In April 1954, Wade was named commander of the 21st Air Division with headquarters at Forbes Air Force Base near Topeka, Kansas. He remained there a full year, when he was reassigned as inspector general at the headquarters of the Strategic Air Command at Offutt Air Force Base near Omaha, Nebraska. In July 1956, he was promoted to the position of SAC chief of staff.

==Military, 1958–1967==
On January 1, 1958, Wade was assigned as commander of the 1st Missile Division at Vandenberg Air Force Base near Lompoc, California. There he commanded the first operational missile unit in Air Force history. His commission was two-fold: (1) maintain operational capability with intercontinental ballistic missiles, and (2) establish operational readiness training for the missile crews of the SAC missile sites. He hence worked to develop the Discoverer, Samos, and Midas orbiting satellite programs.

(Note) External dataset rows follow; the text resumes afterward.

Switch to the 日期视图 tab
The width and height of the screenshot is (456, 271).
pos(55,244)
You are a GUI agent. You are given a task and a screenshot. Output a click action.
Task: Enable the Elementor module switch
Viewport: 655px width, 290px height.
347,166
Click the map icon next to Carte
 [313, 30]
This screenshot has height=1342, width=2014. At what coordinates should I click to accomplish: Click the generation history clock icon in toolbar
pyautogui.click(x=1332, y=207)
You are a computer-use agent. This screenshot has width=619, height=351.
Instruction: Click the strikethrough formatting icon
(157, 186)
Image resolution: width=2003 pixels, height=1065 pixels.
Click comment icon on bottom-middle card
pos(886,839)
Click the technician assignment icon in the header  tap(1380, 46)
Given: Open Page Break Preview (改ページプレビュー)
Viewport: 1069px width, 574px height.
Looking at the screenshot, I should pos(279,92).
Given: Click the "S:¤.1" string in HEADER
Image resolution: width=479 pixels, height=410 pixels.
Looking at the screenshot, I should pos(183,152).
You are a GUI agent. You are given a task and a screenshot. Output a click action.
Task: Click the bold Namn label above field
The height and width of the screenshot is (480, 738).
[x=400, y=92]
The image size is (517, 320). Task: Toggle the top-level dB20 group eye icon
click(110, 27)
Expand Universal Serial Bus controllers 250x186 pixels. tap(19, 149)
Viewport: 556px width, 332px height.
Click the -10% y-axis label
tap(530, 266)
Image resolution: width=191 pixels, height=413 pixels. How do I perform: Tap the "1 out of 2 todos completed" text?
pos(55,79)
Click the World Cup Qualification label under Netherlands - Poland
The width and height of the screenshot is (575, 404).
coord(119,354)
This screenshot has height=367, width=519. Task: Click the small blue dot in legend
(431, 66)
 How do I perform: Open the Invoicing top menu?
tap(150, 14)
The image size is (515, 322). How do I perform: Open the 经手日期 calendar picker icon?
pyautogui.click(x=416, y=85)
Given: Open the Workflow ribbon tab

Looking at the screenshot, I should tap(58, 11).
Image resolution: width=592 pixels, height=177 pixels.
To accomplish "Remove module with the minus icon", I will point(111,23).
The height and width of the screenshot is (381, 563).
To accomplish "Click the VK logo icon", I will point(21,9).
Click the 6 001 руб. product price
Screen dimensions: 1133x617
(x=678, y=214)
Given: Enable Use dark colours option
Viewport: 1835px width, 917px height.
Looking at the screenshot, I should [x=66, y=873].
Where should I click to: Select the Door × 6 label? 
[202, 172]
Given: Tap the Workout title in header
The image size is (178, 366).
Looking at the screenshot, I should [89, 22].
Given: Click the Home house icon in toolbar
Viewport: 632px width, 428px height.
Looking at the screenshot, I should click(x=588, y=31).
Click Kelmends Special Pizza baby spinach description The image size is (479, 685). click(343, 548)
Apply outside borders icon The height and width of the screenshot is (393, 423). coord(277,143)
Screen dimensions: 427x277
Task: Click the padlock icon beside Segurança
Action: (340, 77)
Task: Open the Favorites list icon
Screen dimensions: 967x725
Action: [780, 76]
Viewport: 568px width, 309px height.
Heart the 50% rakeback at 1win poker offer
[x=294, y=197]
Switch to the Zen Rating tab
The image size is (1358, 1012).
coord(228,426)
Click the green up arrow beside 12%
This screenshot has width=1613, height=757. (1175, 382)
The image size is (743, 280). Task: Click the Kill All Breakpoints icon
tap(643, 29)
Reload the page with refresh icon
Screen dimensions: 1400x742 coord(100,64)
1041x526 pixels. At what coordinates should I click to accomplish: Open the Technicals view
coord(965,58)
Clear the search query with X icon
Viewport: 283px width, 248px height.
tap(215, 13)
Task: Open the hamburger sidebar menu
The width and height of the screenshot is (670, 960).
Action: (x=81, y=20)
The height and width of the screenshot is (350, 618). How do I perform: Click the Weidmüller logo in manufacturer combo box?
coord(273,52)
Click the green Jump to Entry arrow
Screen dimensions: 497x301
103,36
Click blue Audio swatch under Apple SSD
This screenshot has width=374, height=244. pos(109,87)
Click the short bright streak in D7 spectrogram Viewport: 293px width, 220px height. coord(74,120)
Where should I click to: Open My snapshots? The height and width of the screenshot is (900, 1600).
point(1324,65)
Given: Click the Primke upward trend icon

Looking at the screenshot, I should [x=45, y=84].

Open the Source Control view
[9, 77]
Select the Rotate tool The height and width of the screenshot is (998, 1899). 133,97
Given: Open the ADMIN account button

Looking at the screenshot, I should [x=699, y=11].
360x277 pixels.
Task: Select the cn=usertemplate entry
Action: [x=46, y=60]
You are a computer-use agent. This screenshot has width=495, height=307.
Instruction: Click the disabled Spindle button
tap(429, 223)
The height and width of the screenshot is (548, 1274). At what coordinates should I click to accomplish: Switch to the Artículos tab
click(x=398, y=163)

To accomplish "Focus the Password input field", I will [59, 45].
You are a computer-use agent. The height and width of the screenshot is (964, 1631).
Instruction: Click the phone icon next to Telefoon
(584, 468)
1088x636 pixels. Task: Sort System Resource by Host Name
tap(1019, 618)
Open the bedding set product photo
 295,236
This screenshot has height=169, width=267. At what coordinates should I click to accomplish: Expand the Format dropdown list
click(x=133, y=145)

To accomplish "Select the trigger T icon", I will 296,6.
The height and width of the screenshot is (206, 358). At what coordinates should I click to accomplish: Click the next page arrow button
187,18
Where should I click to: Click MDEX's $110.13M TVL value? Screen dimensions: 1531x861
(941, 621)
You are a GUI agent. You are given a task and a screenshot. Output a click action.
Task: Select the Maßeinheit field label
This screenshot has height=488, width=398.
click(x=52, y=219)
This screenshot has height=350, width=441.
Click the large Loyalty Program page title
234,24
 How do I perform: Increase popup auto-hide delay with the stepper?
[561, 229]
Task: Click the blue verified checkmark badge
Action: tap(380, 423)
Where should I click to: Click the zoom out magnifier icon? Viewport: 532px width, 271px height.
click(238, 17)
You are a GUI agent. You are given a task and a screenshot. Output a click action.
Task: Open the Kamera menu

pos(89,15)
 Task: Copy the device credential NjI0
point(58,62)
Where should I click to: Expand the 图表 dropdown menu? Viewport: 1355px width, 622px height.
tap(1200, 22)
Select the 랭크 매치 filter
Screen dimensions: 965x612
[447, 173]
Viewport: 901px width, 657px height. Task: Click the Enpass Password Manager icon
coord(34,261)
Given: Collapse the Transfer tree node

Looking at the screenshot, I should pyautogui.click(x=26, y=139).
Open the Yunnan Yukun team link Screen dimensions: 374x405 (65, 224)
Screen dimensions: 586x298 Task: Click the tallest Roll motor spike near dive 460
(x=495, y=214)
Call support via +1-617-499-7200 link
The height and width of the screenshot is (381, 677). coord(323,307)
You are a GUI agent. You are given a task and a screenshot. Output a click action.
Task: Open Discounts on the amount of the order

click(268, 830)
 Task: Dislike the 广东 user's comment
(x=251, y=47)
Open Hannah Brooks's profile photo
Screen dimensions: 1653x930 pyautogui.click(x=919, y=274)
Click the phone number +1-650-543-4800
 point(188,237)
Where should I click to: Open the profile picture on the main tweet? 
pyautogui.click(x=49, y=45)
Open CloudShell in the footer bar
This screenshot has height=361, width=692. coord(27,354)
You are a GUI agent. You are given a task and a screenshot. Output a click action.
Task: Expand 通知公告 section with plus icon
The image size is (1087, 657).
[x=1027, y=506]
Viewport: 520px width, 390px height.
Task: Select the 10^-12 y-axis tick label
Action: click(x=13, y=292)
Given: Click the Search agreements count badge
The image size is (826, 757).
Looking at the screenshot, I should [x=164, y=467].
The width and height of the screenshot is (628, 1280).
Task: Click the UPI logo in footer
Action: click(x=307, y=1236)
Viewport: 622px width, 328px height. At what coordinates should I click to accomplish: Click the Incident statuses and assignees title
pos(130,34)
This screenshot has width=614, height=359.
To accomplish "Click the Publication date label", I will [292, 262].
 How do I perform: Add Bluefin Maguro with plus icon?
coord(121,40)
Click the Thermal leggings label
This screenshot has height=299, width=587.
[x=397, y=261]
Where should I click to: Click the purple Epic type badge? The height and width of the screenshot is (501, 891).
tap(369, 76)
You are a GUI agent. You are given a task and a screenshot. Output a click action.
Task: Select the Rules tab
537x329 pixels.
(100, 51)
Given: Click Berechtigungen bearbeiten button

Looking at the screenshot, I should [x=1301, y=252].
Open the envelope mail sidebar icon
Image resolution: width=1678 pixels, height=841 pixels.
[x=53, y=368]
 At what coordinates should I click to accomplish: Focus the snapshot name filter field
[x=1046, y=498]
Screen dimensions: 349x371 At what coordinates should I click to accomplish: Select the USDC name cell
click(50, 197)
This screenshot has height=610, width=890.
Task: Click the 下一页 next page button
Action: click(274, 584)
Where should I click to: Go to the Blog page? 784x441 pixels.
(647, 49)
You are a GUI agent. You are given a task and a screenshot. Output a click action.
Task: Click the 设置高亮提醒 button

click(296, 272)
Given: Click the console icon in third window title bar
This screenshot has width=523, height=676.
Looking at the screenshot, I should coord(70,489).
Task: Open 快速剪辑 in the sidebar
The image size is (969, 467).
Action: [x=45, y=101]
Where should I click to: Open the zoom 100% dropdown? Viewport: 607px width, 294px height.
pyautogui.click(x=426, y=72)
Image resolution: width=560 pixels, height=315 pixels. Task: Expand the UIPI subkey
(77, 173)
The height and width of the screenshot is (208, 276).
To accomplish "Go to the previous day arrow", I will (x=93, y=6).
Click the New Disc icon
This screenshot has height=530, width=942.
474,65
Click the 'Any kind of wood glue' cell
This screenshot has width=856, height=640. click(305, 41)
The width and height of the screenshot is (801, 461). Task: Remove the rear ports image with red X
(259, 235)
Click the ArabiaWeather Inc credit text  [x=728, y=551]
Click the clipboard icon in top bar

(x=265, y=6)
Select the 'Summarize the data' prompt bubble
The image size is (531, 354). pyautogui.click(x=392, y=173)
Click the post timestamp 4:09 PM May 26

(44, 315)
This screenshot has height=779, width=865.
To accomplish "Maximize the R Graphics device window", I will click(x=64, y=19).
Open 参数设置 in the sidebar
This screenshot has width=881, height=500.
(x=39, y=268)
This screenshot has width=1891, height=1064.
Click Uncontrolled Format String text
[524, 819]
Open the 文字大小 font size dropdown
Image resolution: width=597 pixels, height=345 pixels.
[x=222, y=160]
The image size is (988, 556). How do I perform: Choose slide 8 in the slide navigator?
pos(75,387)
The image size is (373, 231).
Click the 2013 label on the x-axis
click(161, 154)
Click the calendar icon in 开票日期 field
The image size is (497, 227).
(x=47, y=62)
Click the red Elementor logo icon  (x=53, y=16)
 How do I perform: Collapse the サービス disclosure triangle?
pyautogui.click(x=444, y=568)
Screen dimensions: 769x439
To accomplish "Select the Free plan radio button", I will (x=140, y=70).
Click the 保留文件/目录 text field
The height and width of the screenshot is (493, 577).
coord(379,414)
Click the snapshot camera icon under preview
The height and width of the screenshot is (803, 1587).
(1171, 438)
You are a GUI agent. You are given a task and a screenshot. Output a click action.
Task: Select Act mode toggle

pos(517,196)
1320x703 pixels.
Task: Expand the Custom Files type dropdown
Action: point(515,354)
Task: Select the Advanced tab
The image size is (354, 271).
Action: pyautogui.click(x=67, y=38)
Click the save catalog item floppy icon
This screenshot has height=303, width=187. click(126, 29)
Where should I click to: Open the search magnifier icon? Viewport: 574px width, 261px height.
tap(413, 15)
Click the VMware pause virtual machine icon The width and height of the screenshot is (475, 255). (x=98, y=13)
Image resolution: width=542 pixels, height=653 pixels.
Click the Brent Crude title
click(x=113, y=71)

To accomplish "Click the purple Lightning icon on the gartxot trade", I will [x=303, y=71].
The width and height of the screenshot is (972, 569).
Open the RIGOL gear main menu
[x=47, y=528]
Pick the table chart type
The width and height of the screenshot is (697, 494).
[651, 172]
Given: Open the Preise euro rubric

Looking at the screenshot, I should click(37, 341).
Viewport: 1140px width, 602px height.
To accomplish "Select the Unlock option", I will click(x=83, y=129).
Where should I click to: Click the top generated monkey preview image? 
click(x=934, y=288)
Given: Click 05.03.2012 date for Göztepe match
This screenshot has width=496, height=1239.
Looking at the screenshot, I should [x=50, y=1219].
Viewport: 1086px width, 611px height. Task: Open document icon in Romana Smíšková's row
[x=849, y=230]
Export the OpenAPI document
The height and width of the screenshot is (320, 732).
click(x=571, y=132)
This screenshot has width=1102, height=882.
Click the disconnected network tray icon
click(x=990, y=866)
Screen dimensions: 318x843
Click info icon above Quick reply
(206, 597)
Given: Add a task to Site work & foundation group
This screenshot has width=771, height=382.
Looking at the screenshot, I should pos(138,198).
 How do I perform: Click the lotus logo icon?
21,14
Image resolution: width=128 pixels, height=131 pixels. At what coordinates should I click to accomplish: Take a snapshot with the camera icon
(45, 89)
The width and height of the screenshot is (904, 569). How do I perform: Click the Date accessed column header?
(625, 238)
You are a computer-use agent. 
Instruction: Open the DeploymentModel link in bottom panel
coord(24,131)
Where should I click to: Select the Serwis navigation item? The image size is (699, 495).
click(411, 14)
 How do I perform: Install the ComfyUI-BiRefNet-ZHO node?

From Vandenberg, Wade was sent in April 1961 to Torrejón Air Base near Madrid, Spain, where he commanded SAC's 16th Air Expeditionary Task Force. He received his promotion to lieutenant general on August 1, 1963, and assumed command of SAC's Second Air Force with headquarters then at Barksdale Air Force Base in Bossier City, some fifty miles west of his hometown of Homer, Louisiana. Then on August 1, 1966, he assumed command of the Eighth Air Force at Westover Air Force Base near Springfield, Massachusetts. As the commander at Westover, he was responsible for bombers, tankers, and missiles located south from Goose Bay, Labrador, to Ramey Air Force Base in Aguadilla, Puerto Rico, and extending westward from Loring Air Force Base in Aroostook County, Maine, to Clinton-Sherman Air Force Base near Clinton, Oklahoma.

Wade received the Legion of Merit with oak leaf cluster, Distinguished Flying Cross, Soldier's Medal, Air Medal with oak leaf cluster and the Air Force Commendation Medal.

==Later years==
After Wade's military retirement, Governor John McKeithen appointed him in 1967 as the director of the Louisiana Department of Public Safety and Corrections, with authority over both state police and prisons. From 1968 to 1972, he was the adjutant general of the Louisiana National Guard.

In 1972, Wade got into an open dispute with Democratic State Representative Dorothy Mae Taylor of New Orleans, the first African-American female to serve in the Louisiana legislature. Wade called Taylor "a real phony" and accused her of seeking media attention by inciting trouble at the Louisiana State Penitentiary in Angola as well as the parish prison in Orleans Parish. Wade said that Taylor catered to a black militant group with an eye toward her own political agenda.

Wade died in 1990 at the age of seventy-eight. He and his wife, Dorothy, donated memorabilia to the Herbert S. Ford Memorial Museum in Homer, Louisiana, which he considered to have been his hometown. On display are the general's portrait, flags, medals, and awards as well as various weapons from World War I to the Vietnam era, including a World War II "Liberator," a rare pistol meant to be discarded after a single use.